Goal of the exercise: Write the next part of the blog comments on black holes and galaxies, starting right after their last sentence.

Source passage:
=-=-=
Anonymous Anonymous said...

We have known here in Finland that a black hole exists in the centre of every galaxy (keeping together the
innumerable stars and solar systems by its gravitational force). We also know that 200 hundred years ago, our
chemists (in this case Berzelius of Sweden) discovered experimentaly
that atoms realy exist (what Demokritos 2 500 years ago in the ancient Greece had assumed). So, I
must tell you Louise that the scientific civilization becomes from Europe. By the way, the distance of Andromeda from Milky Way is about 2 million light years.
(in the future, it is only 1 mly!).

5:52 AM  
Blogger nige said...

Nice post. Andromeda is very interesting, since it's relatively nearby and is a rare blue-shifted galaxy, due to the fact that the Milky Way is being attracted to it so the two galaxies are approaching, not receding as is the case with other galaxies.

I love the fact that black holes exist in the centre of galaxies.

"If Black Holes seeded formation of these stars, their continued presence would keep the stars stable."

Presumably the first stars that began shortly after the big bang grew very large because there were massive really clouds of hydrogen gas which collapsed to form them.

They fused hydrogen into heavier elements quickly, then exploded as supernovae (such as the one which created all the heavy elements in the solar system's planets) or collapsed into black holes, which then seeded galaxy formation.

I realise that you are busy with spacesuit design and that other people like Kea and Carl Brannen are busy with Category Theory and Mass Operators/Koide formula theory development, but may I just summarise here some evidence about the possibility of fundamental particle cores being black holes and Hawking radiation as a gauge theory exchange radiation?

1. A black hole with the electron's mass would by Hawking's theory have an effective black body radiating temperature of 1.35*10^53 K. The Hawking radiation is emitted by the black hole event horizon which has radius R = 2GM/c^2.

2. The radiating power per unit area is the Stefan-Boltzmann constant multiplied by the kelvin temperature raised to the fourth power, which gives 1.3*10^205 watts/m^2. For the black hole event horizon spherical surface area, this gives a total radiated power of 3*10^92 watts.

3. For an electron to keep radiating, it must be absorbing a similar power. Hence it looks like an exchange-radiation theory where there is an equilibrium. The electron receives 3*10^92 watts of gauge bosons and radiates 3*10^92 watts of gauge bosons. When you try to move the electron, you introduce an asymmetry into this normal equilibrium and this is asymmetry felt as inertial resistance, in the way broadly argued (for a zero-point field) by people like Professors Haisch and Rueda. It also causes compression and mass increase effects on loving bodies, because of the snowplow effect of moving into a radiation field and suffering a net force.

3. When the 3*10^92 watts of exchange radiation hit an electron, they each impart momentum of absorbed radiation is p = E/c, where E is the energy carried, and when they are re-emitted back in the direction they came from (like a reflection) they give a recoil momentum to the electron of a similar p = E/c, so the total momentum imparted to the electron from the whole reflection process is p = E/c + E/c = 2E/c.

The force imparted by successive collisions, as in the case of any radiation hitting an object, is The force of this radiation is the rate of change of the momentum, F = dp/dt ~ (2E/c)/t = 2P/c = 2*10^84 Newtons, where P is power as distinguished from momentum p.

So the Hawking exchange radiation for black holes would be 2*10^84 Newtons.
=-=-=
Dataset:
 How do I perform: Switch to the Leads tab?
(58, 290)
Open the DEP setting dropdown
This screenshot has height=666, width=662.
=-=-=
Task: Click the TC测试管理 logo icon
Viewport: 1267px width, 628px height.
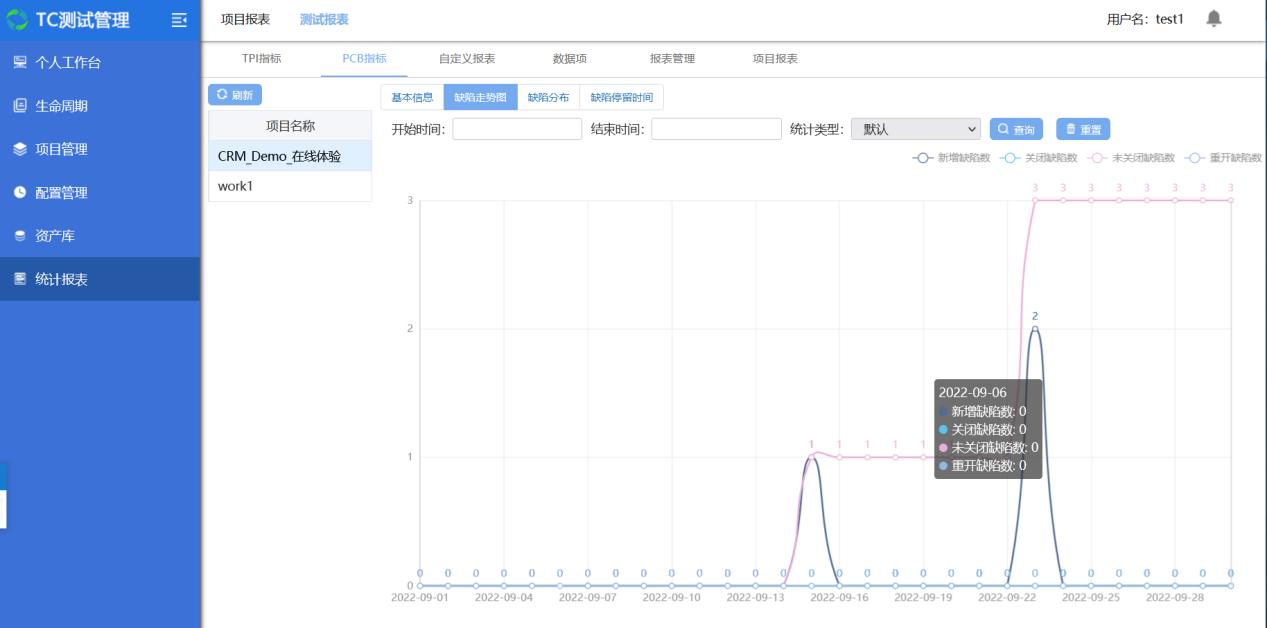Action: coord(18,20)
=-=-=
Answer to the problem:
Now the funny thing is that in the big bang, the Hubble recession of galaxies at velocity v = HR implies an outward acceleration of either

a = v/t = (HR)/(R/c) = Hc

or else

a = dv/dt = d(HR)/dt = H*dR/dt + R*dH/dt = Hv + R*0 = Hv = RH^2.

For distances near the horizon radius of the universe R = ct, both of these estimates for a are the same, although they differ for smaller distances.

However, since most of the mass is at great distances, an order of magnitude estimate is that this acceleration causes an outward force of

F = ma = Hcm = 7*10^43 Newtons.

If that outward force causes an equal inward force which is mediated by gravitons (according to Newton's 3rd law of motion, equal and opposite reaction), then the cross-sectional area of an electron for graviton interactions (predicting the strength of gravity correctly) is the cross-sectional area of the black hole event horizon for the electron, i.e. Pi*(2GM/c^2)^2 m^2. (Evidence here.)

Now the fact that the black hole Hawking exchange radiation force calculated above is 2*10^84 Newtons, compared 7*10^43 Newtons for quantum gravity, suggests that the Hawking black hole radiation is the exchange radiation of a force roughly (2*10^84)/(7*10^43) = 3*10^40 stronger than gravity.

Such a force is of course electromagnetism.

So I find it quite convincing that the cores of the leptons and quarks are black holes which are exchanging electromagnetic radiation with other particles throughout the universe.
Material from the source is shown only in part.